This sausage, rice and tomato based soup will satisfy your hunger and is quick enough for a busy weeknight meal.
Soup Weather, Baby!
Is it soup weather in your neck of the woods? I love soup weather! In fact, I wish we had a few more months of it here in Arizona. Today our high is 80 and it is December 2nd. Not exactly soup weather but this soup is on the menu anyway. It is delicious and easy.
Many years ago I ate this soup at a baby shower and I knew I had to have the recipe. It is a tomato-based soup that is filling like a casserole but in a simple soup form. The ingredient list is fairly short and may be ingredients you already have on hand.
Homemade or not
This soup is great with homemade chicken broth, if you happen to have any of that lying around. My favorite way to do chicken broth is to start with a whole organic chicken.
First, cook the chicken in a crockpot or instant pot with some water, a few garlic cloves, onions and seasonings.
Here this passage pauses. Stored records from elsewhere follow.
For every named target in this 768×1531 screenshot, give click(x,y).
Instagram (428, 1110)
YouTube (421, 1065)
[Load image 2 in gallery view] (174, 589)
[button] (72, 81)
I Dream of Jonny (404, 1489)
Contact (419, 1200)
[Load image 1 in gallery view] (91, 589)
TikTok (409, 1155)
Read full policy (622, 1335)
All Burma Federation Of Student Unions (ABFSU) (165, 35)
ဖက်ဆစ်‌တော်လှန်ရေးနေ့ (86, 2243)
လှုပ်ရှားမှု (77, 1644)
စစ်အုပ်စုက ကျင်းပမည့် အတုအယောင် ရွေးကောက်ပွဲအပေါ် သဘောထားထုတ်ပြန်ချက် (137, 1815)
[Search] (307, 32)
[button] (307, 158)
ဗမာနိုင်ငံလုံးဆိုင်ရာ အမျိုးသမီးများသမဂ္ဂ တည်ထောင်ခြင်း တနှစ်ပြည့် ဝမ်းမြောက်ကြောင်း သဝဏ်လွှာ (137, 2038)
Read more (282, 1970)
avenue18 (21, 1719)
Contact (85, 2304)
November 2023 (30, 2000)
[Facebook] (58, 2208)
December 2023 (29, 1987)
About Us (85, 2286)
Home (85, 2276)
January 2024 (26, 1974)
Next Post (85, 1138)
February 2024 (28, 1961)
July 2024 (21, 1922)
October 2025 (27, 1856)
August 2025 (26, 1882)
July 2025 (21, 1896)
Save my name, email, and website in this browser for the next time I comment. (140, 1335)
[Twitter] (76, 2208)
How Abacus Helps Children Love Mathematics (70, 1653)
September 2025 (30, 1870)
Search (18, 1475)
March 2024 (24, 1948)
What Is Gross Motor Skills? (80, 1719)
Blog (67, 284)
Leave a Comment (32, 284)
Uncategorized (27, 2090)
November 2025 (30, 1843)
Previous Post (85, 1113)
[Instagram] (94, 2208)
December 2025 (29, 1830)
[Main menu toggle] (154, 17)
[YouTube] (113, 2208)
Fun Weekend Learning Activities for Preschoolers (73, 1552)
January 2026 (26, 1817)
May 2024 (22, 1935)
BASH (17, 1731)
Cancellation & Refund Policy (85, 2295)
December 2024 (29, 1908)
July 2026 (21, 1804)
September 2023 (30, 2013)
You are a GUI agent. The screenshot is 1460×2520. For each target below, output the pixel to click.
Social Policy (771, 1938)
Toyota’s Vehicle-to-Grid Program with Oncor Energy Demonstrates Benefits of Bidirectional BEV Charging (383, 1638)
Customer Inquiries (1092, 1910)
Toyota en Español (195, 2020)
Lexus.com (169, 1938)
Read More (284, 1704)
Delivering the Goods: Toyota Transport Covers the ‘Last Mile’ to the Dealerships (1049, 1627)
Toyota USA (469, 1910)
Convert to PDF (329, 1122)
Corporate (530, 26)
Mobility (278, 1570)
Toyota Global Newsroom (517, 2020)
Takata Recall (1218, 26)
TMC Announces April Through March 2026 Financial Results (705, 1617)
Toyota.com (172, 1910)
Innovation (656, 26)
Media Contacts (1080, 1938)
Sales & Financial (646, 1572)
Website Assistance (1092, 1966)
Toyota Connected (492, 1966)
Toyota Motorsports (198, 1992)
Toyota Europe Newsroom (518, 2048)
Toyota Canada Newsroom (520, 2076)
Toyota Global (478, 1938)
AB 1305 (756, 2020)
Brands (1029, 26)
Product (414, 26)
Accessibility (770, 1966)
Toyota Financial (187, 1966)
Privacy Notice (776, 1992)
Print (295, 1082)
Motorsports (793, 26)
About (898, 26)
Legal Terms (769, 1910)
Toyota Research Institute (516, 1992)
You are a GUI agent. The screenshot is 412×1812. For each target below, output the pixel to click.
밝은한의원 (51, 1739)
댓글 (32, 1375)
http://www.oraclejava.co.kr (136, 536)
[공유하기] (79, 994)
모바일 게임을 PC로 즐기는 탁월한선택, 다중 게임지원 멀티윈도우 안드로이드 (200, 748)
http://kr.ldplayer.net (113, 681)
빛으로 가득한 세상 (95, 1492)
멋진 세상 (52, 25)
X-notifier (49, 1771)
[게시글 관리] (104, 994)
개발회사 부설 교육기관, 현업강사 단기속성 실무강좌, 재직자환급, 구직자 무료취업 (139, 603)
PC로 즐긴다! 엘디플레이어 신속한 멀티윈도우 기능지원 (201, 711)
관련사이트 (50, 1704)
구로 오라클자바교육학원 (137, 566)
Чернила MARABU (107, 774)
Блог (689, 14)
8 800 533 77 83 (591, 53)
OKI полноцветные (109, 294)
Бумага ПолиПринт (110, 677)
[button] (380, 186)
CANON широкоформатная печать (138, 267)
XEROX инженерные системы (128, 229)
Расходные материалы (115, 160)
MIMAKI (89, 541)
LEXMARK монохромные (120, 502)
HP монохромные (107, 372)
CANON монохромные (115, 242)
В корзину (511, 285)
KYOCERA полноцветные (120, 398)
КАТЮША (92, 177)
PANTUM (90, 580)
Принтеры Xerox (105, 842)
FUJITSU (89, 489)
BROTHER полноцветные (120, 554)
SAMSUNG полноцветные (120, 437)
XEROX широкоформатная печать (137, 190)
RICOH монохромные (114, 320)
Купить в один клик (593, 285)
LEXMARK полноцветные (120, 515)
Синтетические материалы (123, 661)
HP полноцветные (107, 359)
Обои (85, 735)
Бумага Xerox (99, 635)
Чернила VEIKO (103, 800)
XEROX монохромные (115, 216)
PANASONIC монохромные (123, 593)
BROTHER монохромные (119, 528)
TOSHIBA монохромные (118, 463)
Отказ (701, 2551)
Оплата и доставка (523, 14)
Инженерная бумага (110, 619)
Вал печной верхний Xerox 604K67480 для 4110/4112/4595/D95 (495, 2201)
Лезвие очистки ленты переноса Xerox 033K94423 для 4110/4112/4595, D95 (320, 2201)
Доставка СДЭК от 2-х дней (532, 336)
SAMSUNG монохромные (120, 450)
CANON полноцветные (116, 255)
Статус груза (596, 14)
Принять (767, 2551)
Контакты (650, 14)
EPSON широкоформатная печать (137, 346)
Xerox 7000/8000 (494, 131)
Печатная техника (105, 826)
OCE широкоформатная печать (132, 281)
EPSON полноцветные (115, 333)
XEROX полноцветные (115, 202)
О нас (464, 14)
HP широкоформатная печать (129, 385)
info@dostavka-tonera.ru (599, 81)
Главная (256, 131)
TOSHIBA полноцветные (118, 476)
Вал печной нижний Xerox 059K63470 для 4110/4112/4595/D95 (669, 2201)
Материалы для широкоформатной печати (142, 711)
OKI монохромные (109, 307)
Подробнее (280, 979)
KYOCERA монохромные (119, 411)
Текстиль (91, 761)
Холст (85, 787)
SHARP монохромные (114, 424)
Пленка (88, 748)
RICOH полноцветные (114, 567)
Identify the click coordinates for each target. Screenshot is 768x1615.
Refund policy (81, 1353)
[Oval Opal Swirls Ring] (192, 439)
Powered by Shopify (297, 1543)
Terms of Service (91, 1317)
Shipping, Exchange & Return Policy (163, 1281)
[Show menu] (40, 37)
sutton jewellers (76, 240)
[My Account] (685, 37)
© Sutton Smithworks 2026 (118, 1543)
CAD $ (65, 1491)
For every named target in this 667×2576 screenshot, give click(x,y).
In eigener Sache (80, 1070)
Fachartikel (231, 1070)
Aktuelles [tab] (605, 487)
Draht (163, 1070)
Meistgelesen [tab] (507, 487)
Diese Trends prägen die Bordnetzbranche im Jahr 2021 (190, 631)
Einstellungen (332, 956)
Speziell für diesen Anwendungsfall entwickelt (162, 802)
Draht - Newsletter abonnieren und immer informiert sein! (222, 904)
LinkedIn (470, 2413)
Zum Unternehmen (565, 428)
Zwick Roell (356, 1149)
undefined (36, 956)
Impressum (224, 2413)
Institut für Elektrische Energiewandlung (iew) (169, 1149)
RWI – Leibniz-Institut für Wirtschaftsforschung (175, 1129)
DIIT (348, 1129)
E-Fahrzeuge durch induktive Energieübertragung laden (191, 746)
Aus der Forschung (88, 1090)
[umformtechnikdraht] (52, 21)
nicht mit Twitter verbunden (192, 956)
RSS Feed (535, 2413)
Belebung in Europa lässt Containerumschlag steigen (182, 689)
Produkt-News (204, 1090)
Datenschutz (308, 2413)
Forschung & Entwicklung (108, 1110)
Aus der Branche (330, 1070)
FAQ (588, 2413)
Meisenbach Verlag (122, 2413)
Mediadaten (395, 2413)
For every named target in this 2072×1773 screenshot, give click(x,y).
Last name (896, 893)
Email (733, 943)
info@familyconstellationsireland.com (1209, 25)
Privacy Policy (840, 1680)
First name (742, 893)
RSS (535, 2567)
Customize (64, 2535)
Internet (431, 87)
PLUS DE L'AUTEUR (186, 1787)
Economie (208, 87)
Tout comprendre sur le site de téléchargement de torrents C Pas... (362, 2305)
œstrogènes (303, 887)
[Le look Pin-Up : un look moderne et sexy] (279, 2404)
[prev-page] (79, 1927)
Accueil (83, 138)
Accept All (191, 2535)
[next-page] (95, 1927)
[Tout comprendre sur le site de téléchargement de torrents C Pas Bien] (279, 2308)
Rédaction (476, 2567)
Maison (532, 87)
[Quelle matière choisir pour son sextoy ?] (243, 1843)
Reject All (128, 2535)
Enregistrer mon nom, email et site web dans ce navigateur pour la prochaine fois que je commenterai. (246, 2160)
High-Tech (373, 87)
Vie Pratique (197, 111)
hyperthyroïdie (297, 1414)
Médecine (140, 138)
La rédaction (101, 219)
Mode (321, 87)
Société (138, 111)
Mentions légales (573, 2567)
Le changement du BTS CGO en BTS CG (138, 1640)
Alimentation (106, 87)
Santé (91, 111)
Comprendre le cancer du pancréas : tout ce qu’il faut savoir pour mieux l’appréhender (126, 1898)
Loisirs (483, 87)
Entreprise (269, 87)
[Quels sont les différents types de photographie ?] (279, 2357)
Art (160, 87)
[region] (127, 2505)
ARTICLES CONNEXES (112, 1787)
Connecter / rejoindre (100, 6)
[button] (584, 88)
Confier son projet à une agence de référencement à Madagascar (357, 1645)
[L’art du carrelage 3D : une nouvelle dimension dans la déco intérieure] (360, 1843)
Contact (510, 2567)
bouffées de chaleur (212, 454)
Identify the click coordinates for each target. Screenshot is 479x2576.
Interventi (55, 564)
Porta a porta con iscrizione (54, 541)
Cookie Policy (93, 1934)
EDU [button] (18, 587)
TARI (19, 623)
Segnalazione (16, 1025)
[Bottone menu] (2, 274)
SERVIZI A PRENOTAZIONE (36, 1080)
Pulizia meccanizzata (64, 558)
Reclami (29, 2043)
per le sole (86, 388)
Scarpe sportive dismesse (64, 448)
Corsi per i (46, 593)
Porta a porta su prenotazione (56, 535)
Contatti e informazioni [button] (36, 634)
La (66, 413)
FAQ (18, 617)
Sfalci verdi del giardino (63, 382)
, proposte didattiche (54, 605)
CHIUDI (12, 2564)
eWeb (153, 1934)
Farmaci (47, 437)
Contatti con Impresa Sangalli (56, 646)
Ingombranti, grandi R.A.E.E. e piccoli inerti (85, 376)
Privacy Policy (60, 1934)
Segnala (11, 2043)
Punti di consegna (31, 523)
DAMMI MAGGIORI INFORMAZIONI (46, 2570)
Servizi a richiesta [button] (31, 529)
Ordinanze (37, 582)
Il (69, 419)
Once it is cooked completely and cooled slightly, remove all the chicken from the bones.
Let the chicken meat cool completely and then shred it or chop it in chunks and freeze it for future meals.
Homemade is cheaper but not the only healthy option
Second, take the bones and all the chicken leftovers and put them back into the crockpot or instant pot. Add a couple stocks of celery, a couple carrots, a chopped onion, and a splash of apple cider vinegar. Cover it all in about 10 cups (whatever will properly fit in the pot you are using) of good, clean water.
Cook in the crockpot for 12-24 hours or the instant pot for 1½ hours. Strain out the solids and voila, you have made yourself some delicious and nutritious chicken broth.
If you don’t want/like/need to make your own chicken broth, I like the Kettle and Fire brand as well as the Pacific brand. They are made with no funky junk.
Italian Sausage and Rice Soup
1 pound sausage
1 small onion, diced
2 cloves garlic, minced
1 – 14 oz can petite diced tomatoes
1 – 14 oz can tomato sauce
2 – 14 oz cans pinto beans, drained (can use other beans – navy, black, red, etc.)
4 cups chicken broth
1 teaspoon basil
1 teaspoon italian seasoning
1/4 teaspoon chili powder
1/2-3/4 teaspoon salt
1/3 cup uncooked rice
In a large pot, add the sausage and break it apart. Turn stove to medium heat and begin to brown it. Half way through its browning, add the onions and garlic. Stir well. Once the onions are starting to turn clear, add the rest of the ingredients. Stir until everything is well incorporated.
Let the soup start to boil, cover it and then reduce the heat to medium low. Stir every few minutes so the rice doesn’t stick to the bottom of the pot. Once the rice is soft, about 15 minutes, turn off the heat and serve. Can serve with a sprinkle of parmesan cheese on top. Not necessary but delicious.